Monosaccharides, such as glucose and fructose, are the simplest form of carbohydrates and are the fundamental building blocks for more complex carbohydrates. When two monosaccharides combine, they form a disaccharide through a condensation reaction, which involves the formation of a glycosidic bond.
Glucose exists in two structural forms known as alpha (α) and beta (β) glucose, which differ in the orientation of the hydroxyl group (-OH) attached to the first carbon atom in the glucose molecule. In alpha glucose, the hydroxyl group on the first carbon atom (carbon-1) is oriented downward relative to the plane of the ring formed by the carbon atoms. In beta glucose, the hydroxyl group on the first carbon atom (carbon-1) is oriented upward.
Disaccharides include sucrose and lactose. Sucrose is formed from glucose and fructose, while lactose is composed of glucose and galactose.
Polysaccharides are long chains of monosaccharide units linked together. They play a role in energy storage, structural support and cellular interactions in various organisms.
Types of polysaccharide
Starch is a polysaccharide primarily found in plants and serves as their main energy storage form. It is composed of two types of molecules: amylose and amylopectin. Amylose consists of long, unbranched chains of alpha glucose units connected by 1,4-glycosidic bonds, forming a helical structure. Amylopectin, on the other hand, has a branched structure with alpha glucose units connected by both 1,4-glycosidic bonds and 1,6-glycosidic bonds at the branching points. This branching allows for rapid mobilisation of glucose when energy is needed. Starch is broken down into glucose molecules during digestion through hydrolysis, providing a readily accessible energy source for humans and other animals.
Glycogen is the primary energy storage polysaccharide in animals, analogous to starch in plants. It is primarily found in the liver and muscles. Glycogen’s structure is similar to amylopectin but more extensively branched, which allows for a more rapid release of glucose when needed. It consists of alpha glucose units linked by 1,4-glycosidic bonds with additional 1,6-glycosidic bonds at the branching points. This highly branched structure ensures that glycogen can be quickly mobilised to meet sudden demands for glucose, particularly during intense physical activity or between meals.

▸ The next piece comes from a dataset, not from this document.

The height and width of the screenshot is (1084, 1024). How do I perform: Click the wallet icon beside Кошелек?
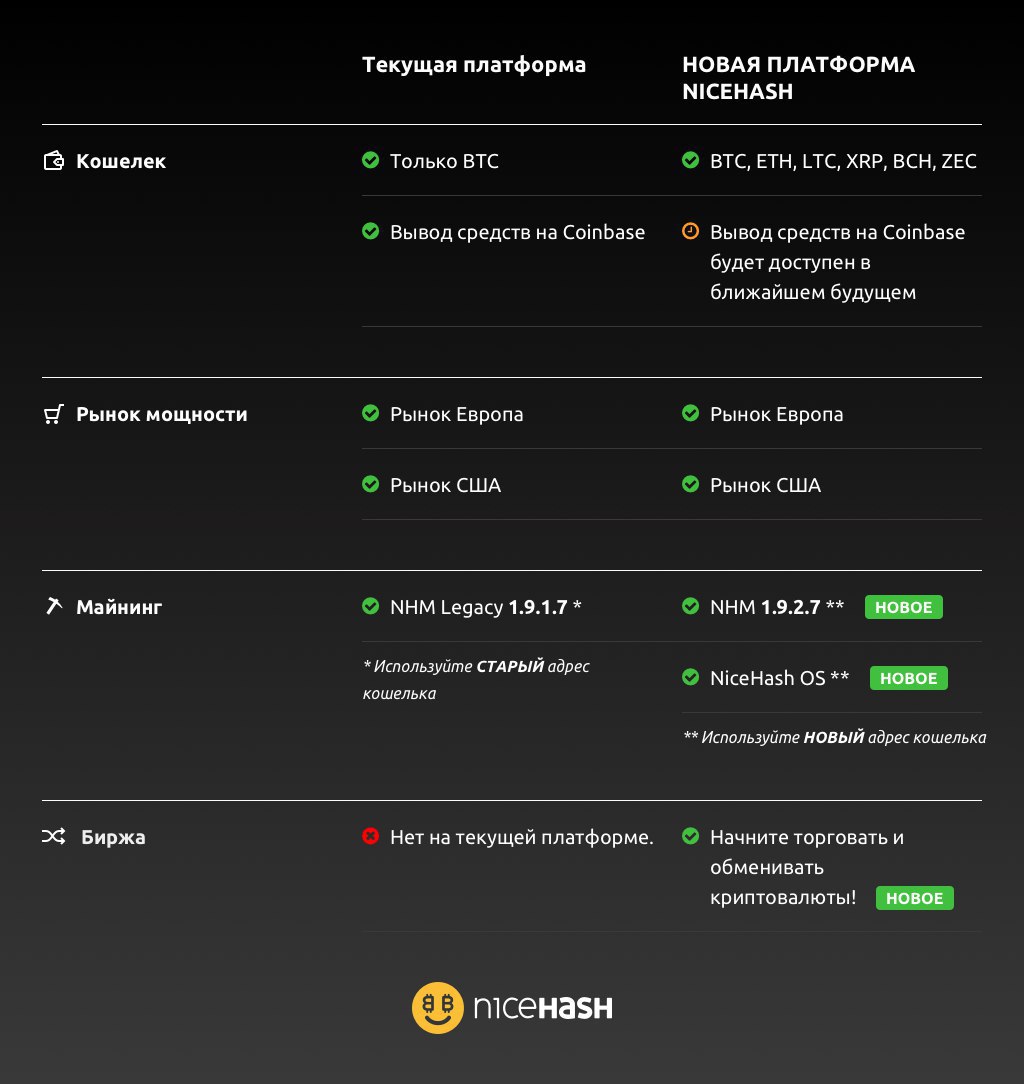[x=54, y=161]
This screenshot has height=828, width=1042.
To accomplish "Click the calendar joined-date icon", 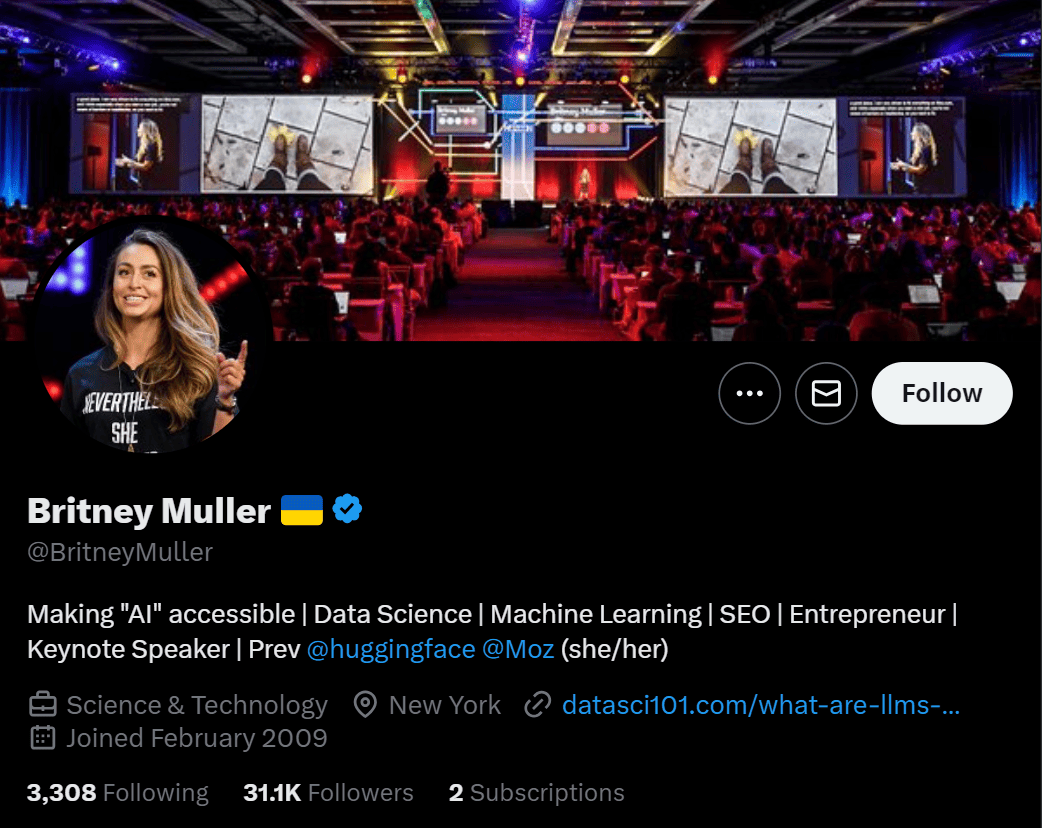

Cellulose is a structural polysaccharide found in the cell walls of plants. It provides rigidity and strength to plant cells, contributing to the overall structural integrity of plants. Cellulose is composed of linear chains of beta glucose units connected by 1,4-glycosidic bonds. These chains align parallel to each other and form strong hydrogen bonds, creating a fibrous structure that resists degradation. Unlike starch and glycogen, cellulose cannot be broken down by human digestive enzymes. However, it is an essential dietary fibre that aids in digestion and promotes healthy bowel movements.
Chitin is another important polysaccharide, found in the exoskeletons of arthropods (such as insects and crustaceans) and in the cell walls of fungi. It is similar in structure to cellulose but contains nitrogenous groups attached to the beta glucose units. Chitin provides mechanical support and protection for organisms that possess it, contributing to the strength of their exoskeletons or cell walls.